Spiral was among the first postwar groups to urge artists to promote social change—to turn self-expression into expression for the greater good of the group. And “Spiral” offers a glancing view, from the African-American perspective, of the birth and early stages of what came to be known in the 1970s as identity politics. The show asserts that disenfranchised groups need spokespeople. And it asks some of Spiral’s original questions: “Are aesthetic sensibilities specific to racial identity?” “What relationship should artists have with the social and political concerns of black Americans?” And “Is there a Negro Image?” These are big questions the show doesn’t begin to answer.
“Spiral” succeeds art historically, in that it adds a new chapter to our understanding of an influential group amid a turbulent period; and it flourishes as an exhibition about black history and racial, social, political and artistic issues, but not really as an art exhibit.

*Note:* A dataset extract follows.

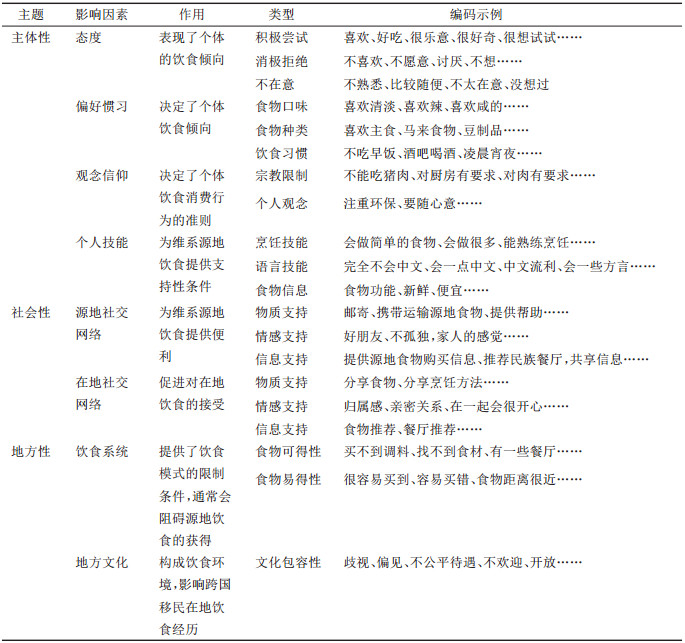Select the 消极拒绝 type cell
685x643 pixels.
(x=281, y=61)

That is unless you take the show as a snapshot of the social experiment that Spiral was—a mix of many conflicting styles, influences and ideologies, aesthetic and otherwise, attempting unsuccessfully to cohere. The Studio Museum’s exhibit includes several pictures from Spiral’s 1965 exhibition, “First Group Showing: Works in Black and White.” In that original show’s catalog essay, the artists stated: “We, as Negroes, could not fail to be touched by the outrage of segregation, or fail to relate to the self-reliance, hope, and courage of those persons who were marching in the interest of man’s dignity. . . . If possible, in these times, we hoped with our art to justify life . . . to use only black and white and eschew other coloration.”
This act of artistic solidarity is reasonable; and, on the surface, empathetic and metaphoric. But you realize, even in this small exhibit, that an artist’s palette is a personal thing—that color as it relates to painting has nothing to do with race; that some artists can work well tonally and some cannot. You realize that no matter how much you might want to make color political, a strong black-and-white picture will speak to the pantheon of great black-and-white artworks much sooner and more fully than it will trigger in a viewer’s mind that race—not light—is an artist’s primary concern.
There are a handful of good artworks in “Spiral,” but the best of them speak to art and express universal values that extend beyond their contemporary social subjects. Bearden’s black-and-white “Conjur Woman” (1964), a photo projection on paper of a torn-paper collage, depicts a haunting, composite figure who is surrounded by animals, and acts as a magical cave or portal in dense woods. William Majors’s striking series of abstract etchings, seemingly inspired by aboriginal art, cave painting and Wassily Kandinsky, combines ancient and modern sensibilities. Also of note is Lewis’s “Untitled” (1964), a mystical, washy oil on paper (part Color Field, part Paul Klee), in which colored light, shining from out of a dark, bluish mist, reads as hints of emerging geometry, cloud, landscape or architecture.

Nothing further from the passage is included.